Water reuse and recycling rate tracks the proportion of total water demand met through recycled or treated water rather than fresh withdrawal, and is one of the more visible circularity indicators to stakeholders. Freshwater withdrawal intensity, measured per unit of production, shows whether water efficiency is improving independent of output volume. Closed-loop process water share captures how much of a facility's process water is captured and reused within the same operation rather than discharged and replaced.
Waste diverted from landfill measures the percentage of total waste generated that is recycled, reused, or otherwise processed instead of landfilled, and is often the most commonly disclosed circularity metric, though it says little on its own about material quality. Hazardous waste intensity, tracked per unit of production, is material for most manufacturing sectors and increasingly scrutinized in BRSR filings. Energy recovered from waste processes, where applicable, captures value extracted from waste streams rather than treating them purely as a cost.

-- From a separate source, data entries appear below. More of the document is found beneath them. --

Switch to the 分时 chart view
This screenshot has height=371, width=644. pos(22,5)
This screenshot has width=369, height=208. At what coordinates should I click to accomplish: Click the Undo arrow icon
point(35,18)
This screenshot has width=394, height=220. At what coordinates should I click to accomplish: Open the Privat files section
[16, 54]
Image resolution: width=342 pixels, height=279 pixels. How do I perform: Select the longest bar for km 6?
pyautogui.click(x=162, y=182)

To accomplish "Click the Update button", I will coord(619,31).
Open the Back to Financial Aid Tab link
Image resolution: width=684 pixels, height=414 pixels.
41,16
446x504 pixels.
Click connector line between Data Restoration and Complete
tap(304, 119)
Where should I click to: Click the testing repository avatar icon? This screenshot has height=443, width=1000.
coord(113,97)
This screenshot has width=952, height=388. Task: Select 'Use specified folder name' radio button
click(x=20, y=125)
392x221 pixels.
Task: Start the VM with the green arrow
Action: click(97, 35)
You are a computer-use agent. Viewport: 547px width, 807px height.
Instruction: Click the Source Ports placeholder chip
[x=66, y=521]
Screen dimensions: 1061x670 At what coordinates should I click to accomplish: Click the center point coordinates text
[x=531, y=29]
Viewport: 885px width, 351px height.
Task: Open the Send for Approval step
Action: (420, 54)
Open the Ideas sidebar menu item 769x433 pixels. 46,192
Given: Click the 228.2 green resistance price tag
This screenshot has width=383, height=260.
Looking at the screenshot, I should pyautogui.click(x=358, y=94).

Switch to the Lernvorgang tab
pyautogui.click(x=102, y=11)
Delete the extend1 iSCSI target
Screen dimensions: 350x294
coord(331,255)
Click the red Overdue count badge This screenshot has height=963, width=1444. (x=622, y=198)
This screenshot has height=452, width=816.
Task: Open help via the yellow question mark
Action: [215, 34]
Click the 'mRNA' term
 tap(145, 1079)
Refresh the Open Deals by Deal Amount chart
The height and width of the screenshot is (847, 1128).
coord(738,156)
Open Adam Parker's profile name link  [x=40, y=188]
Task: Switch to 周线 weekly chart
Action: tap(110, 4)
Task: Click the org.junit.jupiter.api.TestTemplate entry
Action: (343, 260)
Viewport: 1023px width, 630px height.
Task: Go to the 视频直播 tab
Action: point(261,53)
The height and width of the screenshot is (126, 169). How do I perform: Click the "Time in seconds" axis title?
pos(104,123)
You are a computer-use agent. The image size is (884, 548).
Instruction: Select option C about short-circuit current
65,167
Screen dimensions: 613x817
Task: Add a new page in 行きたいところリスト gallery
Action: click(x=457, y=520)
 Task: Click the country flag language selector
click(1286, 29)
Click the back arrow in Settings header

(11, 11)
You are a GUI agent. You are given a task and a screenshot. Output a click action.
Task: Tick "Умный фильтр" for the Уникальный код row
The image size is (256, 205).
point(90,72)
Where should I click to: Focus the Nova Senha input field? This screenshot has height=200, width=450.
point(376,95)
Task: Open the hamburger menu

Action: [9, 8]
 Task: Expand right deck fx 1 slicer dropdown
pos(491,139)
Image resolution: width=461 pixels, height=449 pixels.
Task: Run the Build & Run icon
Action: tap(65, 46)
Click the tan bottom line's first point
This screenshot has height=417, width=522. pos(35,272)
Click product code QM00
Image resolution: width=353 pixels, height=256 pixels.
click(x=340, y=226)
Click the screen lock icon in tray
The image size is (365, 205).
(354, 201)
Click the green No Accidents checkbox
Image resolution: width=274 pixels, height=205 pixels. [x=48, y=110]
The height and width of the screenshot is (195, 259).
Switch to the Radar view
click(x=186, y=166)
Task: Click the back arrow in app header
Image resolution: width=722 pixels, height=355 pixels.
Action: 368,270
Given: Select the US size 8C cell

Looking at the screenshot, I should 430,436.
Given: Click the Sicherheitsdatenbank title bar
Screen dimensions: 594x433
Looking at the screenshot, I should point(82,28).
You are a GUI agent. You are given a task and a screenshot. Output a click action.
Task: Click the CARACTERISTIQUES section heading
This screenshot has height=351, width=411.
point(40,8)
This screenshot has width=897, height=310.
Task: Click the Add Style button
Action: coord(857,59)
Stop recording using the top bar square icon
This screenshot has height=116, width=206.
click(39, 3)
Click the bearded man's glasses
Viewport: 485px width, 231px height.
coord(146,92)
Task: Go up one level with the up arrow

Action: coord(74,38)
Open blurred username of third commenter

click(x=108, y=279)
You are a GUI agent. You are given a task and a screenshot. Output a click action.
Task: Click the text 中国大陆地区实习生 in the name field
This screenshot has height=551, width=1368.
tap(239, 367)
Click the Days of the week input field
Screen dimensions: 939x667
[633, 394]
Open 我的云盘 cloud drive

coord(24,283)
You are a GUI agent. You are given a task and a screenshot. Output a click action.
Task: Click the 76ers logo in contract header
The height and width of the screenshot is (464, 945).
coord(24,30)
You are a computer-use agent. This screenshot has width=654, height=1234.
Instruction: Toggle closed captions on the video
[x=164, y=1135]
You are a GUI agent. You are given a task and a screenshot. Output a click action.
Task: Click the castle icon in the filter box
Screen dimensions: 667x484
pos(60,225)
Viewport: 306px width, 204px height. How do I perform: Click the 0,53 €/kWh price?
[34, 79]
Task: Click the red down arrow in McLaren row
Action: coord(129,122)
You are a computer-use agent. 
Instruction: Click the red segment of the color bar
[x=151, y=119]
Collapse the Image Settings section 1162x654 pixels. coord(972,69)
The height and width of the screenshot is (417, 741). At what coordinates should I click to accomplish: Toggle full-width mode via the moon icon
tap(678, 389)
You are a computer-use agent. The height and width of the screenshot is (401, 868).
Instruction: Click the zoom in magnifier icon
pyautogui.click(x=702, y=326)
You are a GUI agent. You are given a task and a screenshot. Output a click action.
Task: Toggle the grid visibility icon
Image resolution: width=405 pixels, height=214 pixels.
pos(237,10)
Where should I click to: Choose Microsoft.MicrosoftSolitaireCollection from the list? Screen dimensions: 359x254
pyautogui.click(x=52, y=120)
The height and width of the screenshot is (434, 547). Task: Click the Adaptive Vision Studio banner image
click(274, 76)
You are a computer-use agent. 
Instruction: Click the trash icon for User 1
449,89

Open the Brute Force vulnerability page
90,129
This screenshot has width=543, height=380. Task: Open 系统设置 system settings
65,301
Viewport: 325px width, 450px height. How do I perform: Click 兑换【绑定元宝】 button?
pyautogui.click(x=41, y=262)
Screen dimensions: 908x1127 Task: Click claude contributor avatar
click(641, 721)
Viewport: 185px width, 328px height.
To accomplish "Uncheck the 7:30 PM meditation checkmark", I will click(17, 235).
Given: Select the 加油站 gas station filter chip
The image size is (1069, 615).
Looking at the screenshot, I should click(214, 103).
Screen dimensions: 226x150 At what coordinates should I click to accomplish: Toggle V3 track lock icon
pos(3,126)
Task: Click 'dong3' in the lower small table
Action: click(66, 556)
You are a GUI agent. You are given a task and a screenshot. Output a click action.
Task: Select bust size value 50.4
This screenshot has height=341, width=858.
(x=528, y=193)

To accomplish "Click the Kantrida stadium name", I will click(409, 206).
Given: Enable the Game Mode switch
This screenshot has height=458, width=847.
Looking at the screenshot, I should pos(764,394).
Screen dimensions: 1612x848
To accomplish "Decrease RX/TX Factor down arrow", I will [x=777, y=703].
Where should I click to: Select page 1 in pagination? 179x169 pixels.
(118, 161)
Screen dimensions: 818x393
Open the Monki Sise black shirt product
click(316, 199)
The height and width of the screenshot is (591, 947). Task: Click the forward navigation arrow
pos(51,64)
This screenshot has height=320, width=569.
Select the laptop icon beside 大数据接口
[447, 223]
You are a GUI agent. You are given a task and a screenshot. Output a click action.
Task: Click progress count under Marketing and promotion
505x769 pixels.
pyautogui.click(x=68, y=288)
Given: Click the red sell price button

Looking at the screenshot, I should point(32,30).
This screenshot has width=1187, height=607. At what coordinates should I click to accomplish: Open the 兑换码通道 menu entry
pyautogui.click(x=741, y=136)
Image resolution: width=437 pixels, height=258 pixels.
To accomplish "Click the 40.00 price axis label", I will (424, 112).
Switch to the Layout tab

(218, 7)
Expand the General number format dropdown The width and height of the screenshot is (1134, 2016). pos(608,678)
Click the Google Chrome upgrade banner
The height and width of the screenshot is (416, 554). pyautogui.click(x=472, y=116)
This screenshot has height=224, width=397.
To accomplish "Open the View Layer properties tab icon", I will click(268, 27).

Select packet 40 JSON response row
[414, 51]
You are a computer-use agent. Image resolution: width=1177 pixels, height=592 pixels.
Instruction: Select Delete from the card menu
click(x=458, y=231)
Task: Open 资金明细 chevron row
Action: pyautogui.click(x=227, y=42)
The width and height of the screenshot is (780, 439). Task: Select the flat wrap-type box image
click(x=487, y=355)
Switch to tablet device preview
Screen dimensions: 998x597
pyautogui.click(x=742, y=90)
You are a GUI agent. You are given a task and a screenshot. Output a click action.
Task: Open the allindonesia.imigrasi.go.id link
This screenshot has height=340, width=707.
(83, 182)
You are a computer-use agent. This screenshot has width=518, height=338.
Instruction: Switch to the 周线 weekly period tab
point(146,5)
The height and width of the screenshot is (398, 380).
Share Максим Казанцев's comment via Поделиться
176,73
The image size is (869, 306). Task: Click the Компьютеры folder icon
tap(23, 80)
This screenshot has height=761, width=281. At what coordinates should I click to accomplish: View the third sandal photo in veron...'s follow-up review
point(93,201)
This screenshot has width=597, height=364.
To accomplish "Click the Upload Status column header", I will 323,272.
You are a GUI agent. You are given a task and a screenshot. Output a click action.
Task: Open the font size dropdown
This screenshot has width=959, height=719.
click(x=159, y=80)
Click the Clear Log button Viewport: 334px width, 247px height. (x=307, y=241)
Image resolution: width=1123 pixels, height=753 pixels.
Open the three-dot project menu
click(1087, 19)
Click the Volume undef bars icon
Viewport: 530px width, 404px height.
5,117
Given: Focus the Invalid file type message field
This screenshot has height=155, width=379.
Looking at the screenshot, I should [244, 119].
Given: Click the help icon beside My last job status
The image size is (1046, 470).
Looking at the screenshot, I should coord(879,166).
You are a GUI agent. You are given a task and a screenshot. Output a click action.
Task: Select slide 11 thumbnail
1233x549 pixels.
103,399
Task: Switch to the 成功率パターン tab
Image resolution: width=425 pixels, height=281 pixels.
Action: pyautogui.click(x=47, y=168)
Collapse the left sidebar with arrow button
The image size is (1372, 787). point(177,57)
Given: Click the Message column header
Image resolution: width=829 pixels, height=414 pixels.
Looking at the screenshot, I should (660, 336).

Product take-back rate measures the share of sold products a company recovers at end of life through formal collection programs, relevant particularly for electronics, batteries, and packaging-intensive sectors. Packaging recyclability tracks the percentage of packaging material that is technically recyclable within existing infrastructure, not just theoretically recyclable. Extended producer responsibility fulfillment metrics track a company's performance against its regulatory EPR obligations, an increasingly disclosed figure given India's EPR rules for plastics and e-waste.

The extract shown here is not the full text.